Top of PROVIDED DATA

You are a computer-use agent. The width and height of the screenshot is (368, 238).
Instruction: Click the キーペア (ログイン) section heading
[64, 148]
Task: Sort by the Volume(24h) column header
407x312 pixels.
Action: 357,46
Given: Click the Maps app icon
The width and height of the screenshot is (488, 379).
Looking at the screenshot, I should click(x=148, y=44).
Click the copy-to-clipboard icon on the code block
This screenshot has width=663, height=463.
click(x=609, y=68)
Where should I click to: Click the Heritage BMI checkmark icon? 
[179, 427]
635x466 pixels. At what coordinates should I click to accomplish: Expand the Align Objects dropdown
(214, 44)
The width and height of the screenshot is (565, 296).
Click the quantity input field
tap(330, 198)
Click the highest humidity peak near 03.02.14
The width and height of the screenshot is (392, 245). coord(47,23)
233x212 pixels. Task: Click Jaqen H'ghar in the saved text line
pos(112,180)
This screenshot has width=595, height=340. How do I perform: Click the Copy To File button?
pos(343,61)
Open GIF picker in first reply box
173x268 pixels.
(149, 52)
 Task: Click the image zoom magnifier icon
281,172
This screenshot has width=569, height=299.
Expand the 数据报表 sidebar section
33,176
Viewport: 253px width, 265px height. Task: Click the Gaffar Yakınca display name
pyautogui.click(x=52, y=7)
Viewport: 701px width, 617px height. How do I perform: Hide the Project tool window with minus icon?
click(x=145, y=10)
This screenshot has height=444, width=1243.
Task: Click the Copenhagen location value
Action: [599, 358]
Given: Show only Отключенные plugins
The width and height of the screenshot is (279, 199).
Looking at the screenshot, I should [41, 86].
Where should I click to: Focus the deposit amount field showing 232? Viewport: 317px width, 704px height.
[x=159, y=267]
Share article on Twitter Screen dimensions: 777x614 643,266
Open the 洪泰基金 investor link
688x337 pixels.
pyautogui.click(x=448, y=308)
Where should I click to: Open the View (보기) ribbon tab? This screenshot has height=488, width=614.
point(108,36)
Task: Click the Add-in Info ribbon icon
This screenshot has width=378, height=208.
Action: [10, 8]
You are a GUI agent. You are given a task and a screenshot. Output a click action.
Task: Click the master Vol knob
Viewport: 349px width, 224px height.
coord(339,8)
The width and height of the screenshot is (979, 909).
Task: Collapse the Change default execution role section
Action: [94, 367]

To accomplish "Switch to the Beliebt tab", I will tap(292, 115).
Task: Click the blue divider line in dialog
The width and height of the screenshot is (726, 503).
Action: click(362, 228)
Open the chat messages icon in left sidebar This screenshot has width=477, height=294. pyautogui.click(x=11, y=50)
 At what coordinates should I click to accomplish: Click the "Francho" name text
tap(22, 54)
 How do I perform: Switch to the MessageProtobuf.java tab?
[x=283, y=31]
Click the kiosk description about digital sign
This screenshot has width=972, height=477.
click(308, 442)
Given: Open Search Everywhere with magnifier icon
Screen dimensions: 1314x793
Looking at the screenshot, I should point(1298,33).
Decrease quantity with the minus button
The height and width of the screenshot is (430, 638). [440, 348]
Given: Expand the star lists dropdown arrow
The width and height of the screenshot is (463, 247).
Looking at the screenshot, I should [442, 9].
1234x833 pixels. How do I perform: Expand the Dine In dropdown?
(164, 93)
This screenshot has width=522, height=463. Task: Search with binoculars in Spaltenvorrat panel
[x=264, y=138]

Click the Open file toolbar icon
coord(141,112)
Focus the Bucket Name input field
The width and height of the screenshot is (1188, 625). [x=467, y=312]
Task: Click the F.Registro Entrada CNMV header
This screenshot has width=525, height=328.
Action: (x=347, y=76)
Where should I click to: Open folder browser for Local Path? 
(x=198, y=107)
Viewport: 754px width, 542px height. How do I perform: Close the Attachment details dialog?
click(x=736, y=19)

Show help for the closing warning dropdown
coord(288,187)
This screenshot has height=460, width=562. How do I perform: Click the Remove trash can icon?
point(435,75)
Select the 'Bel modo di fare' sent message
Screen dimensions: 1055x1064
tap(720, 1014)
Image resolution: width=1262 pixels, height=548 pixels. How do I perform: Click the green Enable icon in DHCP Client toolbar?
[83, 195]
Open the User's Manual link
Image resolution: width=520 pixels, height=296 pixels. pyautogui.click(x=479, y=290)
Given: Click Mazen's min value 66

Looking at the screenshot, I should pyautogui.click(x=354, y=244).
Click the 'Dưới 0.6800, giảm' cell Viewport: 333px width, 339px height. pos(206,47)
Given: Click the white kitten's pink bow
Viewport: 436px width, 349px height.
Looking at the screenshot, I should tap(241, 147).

Bottom of PROVIDED DATA

__EXERCISE AIM__. Whenever the word "header" shows up in a line above, copy that line.

__REPLY TO THE EXERCISE__.
Task: Sort by the Volume(24h) column header
Task: Click the F.Registro Entrada CNMV header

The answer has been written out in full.